The material is about a 1/4'' and again, the material is very light.


----------



## PfunMo (Jul 30, 2009)

Did you ever work under a car up on a jack? Some people don't recommend it. Some people get away with it all the time. Same choice here. Go for it if you know it will work. :lol:


----------



## Cento (Mar 30, 2005)

If I understand correctly, you're asking about stability of wood thinner then 2x4? As long as there is support in the right places, it should be fine. However, in that pic of the bowfront stand, there seems to be decent support on 3 sides, however, the back looks very very poorly supported..

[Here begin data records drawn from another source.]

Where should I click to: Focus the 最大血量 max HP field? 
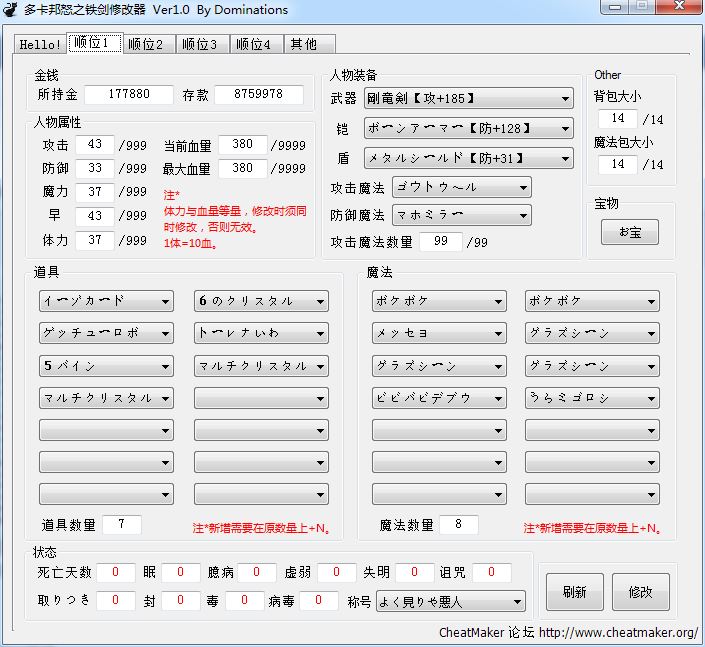(243, 169)
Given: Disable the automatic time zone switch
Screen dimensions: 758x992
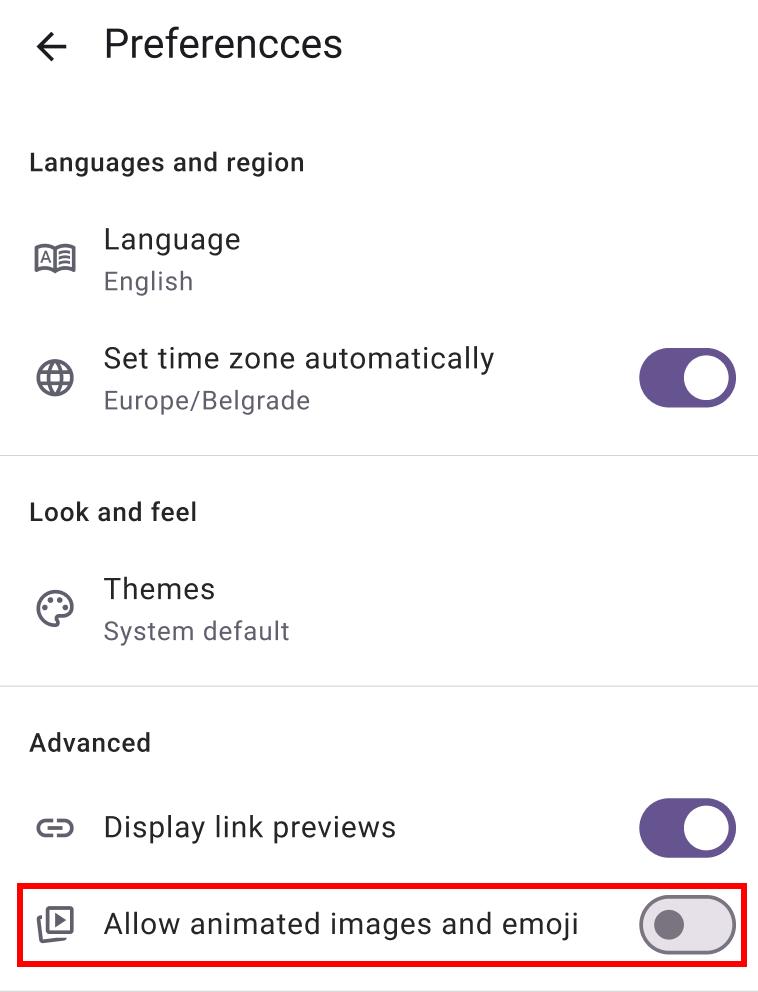Looking at the screenshot, I should coord(687,378).
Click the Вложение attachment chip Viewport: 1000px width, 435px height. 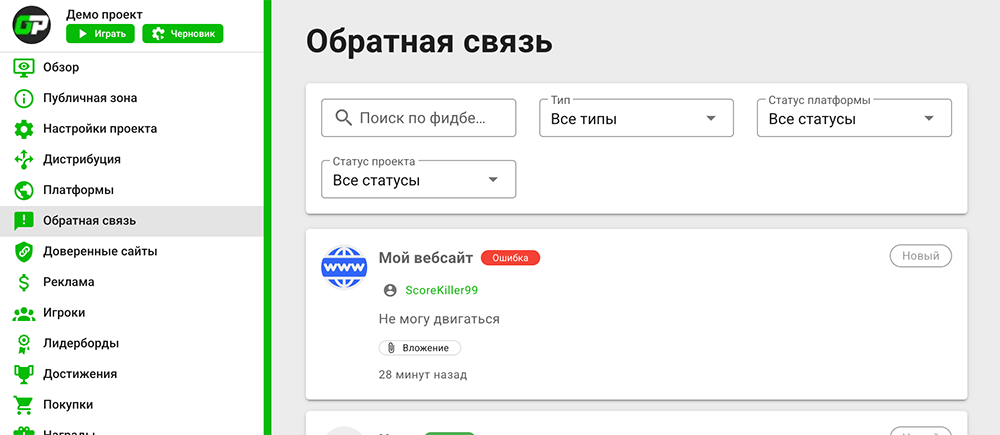[x=420, y=348]
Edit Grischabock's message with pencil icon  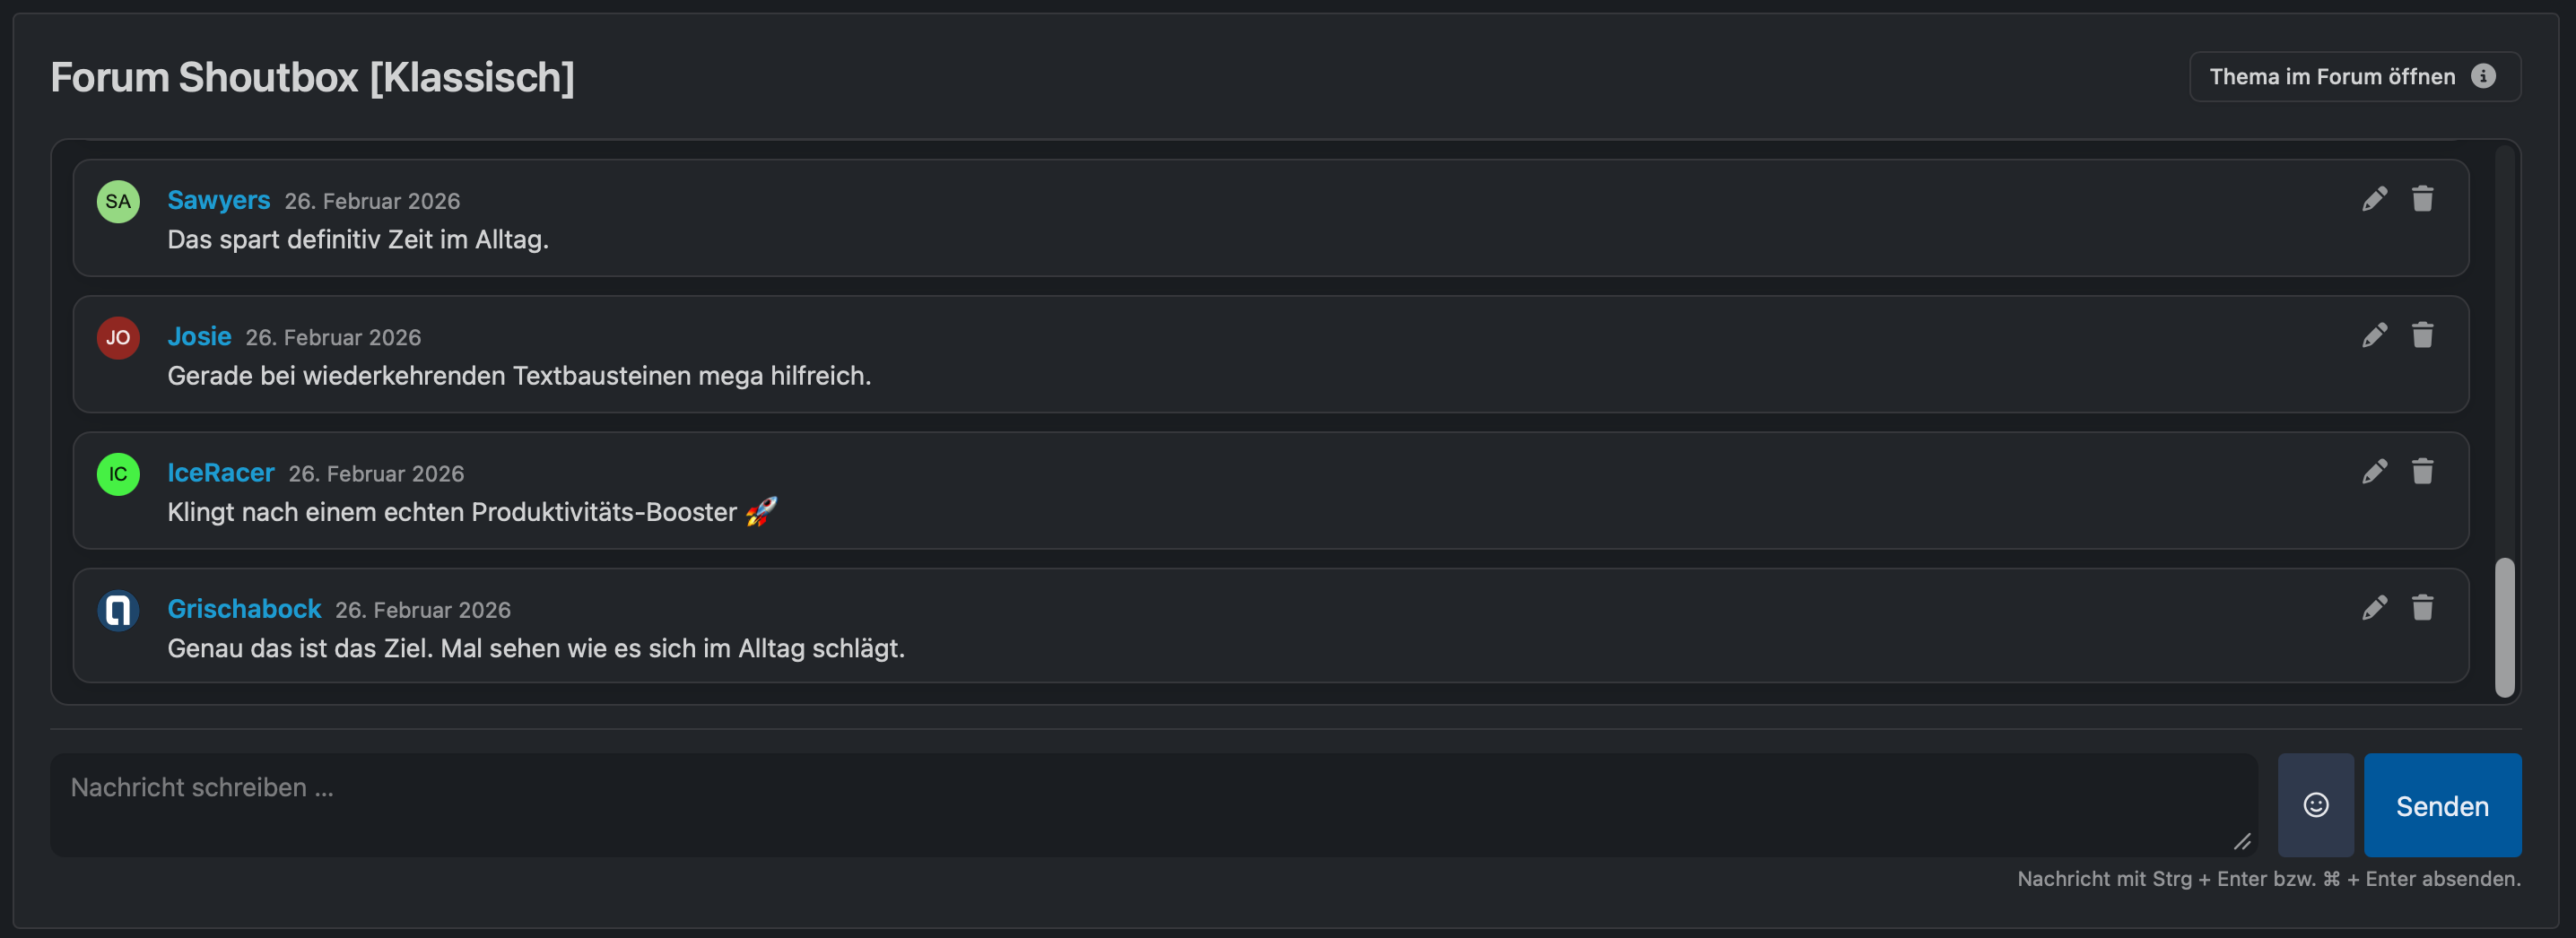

Its not that the tank will unevenly apply pressure and the back support will bow, but the back support will not aid the three sides in supporting the weight of the tank, which can be a recipe for disaster..

As PfunMo mentioned; are you a gambling man? :wink: IMO I would use 2x4 to be safe, not just to avoid flooding, but depending if, when, and how it happens, someone could get hurt.. But I'm not a gambling man. My friends hate playing Risk or Poker with me.. :lol:


----------



## PfunMo (Jul 30, 2009)

My nickname was Dick at one time. I was not a gambling man so became known as Nickledick when betting on a straight!


----------



## mightyevil (Oct 23, 2008)

Go to your LFS and see the stands they have built (you will see that 90% look flimsy), some LFS offer you a lifetime warranty on your tank if you buy the stand as well. Why would they do that? I sure as heck would not offer a warranty and much less a lifetime warranty if I knew that the stand I am selling was a gamble. If you put the wood in the right places it should hold as well as a 2"x4" stand will, as a matter of fact I think that a plywood tank will hold better than a 2"x4" if done properly. :thumb:

Take a look at this for example...









The top picture is of a super built 2"x4" stand, holding hundreds of gallons. If there were an earthquake or something bumping the tank from the sides, it would collapse like the picture in the middle. You can prevent it from doing so by adding cross braces like in the bottom picture.

With a plywood tank you dont need to cross brace it because the plywood panel will do that all by itself. So, if you plan on building the stand with 1"x4"s and plywood if should be okay. If you plan to build one with only 1"x4"s then you will need cross bracing.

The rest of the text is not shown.